Merespons ini, Sekretaris Jenderal Perhimpunan Hotel dan Restoran Indonesia (PHRI), Maulana Yusran, mengungkapkan, kewajiban sertifikasi halal untuk resto hotel menjadi tantangan yang sangat berat bagi industri perhotelan.

Pasalnya, jumlah usaha perhotelan sangat banyak sementara ketersedian Lembaga Pemeriksa Halal (LPH) di Indonesia yang terbatas.

“Kalau bicara halal itu berkaitan dengan pemisahan halal dan haram serta hygiene. Awalnya, ini adalah extended services bagi perhotelan. Jumlah LPH yang ada, khususnya di wilayah luar, belum cukup untuk mengakomodir hotel-hotel di daerah. Dampaknya, biaya sertifikasi halal menjadi mahal karena auditor didatangkan dari Pulau Jawa,” ungkap Maulana dilansir dari laman MUI.

Maulana mengatakan, saat ini, baru Lembaga Pengkajian Pangan, Obat-obatan, dan Kosmetika (LPPOM) yang memiliki kantor perwakilan yang tersebar di seluruh wilayah Indonesia.

Sehingga dari 49 hotel yang telah mengantongi sertifikat halal, 48 diantaranya melakukan pemeriksaan kehalalan melalui LPH LPPOM karena melalui LPH pemeriksaan dapat dilakukan dengan cepat, terjangkau dan mudah.

Karena itu, lanjut Maulana, dibutuhkan sinergi antara Kementerian Agama, dalam hal ini BPJPH, dengan Majelis Ulama Indonesia (MUI) untuk mendorong kemudahan sertifikasi halal usaha sektor perhotelan.

Lebih lanjut ia mengatakan, tantangan lainnya adalah surveillance dan kebutuhan industri hotel untuk mengikuti tren yang ada. Menurut Maulana, di resto hotel ada kebutuhan mengubah menu dan nama sesuai dengan tren, sekalipun tanpa mengubah ingredient.

Hal ini dirasa berat, karena setiap perubahan perlu pengajuan pengembangan produk yang pada akhirnya akan menambah biaya.

“Adanya regulasi Jaminan Produk Halal ini menyisakan banyak masalah, karena biaya itu terus meningkat. Kita sedang mengusulkan revisi regulasi yang ada. Harus bisa dilihat, bagaimana melakukan sertifikasi halal dalam jumlah yang cukup besar, namun jangan sampai regulasi membuat dispute usaha itu sendiri,” tegasnya.

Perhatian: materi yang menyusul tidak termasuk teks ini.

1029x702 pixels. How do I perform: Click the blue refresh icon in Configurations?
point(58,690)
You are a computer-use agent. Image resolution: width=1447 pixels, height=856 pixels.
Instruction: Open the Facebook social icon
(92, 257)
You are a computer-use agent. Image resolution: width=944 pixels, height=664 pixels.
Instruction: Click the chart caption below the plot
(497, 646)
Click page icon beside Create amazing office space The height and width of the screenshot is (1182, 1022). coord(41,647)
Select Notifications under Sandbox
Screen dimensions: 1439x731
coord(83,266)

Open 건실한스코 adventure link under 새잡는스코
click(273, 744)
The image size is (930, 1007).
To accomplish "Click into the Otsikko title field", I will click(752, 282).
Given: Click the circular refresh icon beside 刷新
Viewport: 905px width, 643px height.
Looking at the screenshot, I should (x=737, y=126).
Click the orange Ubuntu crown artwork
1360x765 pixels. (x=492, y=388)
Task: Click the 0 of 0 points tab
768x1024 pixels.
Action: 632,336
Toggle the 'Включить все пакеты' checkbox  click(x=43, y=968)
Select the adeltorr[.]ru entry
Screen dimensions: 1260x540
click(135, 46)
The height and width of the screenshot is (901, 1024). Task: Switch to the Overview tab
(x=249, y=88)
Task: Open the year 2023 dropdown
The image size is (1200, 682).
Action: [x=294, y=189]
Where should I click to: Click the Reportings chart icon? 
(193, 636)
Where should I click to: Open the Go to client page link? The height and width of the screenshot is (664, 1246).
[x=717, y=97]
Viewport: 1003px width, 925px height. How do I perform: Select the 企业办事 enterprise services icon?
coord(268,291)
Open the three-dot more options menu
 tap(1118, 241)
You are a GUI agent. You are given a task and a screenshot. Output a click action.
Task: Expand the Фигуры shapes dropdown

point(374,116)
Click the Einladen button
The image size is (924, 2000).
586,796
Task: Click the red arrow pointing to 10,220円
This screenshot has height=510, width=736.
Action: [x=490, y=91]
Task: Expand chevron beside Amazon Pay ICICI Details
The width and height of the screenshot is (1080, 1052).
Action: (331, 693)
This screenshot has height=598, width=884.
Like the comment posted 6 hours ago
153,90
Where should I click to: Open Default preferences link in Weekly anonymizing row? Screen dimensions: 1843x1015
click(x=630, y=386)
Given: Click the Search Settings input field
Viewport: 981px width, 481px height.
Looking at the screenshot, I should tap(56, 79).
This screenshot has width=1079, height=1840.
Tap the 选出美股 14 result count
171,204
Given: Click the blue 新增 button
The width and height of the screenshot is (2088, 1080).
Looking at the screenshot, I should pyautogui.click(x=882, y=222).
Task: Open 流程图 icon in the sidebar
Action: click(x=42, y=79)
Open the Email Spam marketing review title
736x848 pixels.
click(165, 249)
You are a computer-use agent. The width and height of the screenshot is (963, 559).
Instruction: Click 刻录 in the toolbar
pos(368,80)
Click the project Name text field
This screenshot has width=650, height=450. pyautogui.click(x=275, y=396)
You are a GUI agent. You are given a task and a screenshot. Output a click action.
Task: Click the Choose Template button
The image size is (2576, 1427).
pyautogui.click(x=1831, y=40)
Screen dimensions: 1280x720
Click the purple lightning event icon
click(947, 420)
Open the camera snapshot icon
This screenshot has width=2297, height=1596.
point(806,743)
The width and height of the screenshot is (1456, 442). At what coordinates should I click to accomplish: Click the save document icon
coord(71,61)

Untuk diketahui, Pemerintah menggencarkan Wajib Halal Oktober (WHO) 2024 sebagai upaya dalam mewujudkan Indonesia basis produksi industri halal global.

Kewajiban sertifikasi halal pada 17 Oktober 2024 akan dimulai untuk produk makanan, minuman, hasil sembelihan dan jasa penyembelihan, bahan baku, bahan tambahan pangan, dan bahan penolong untuk produk makanan dan minuman.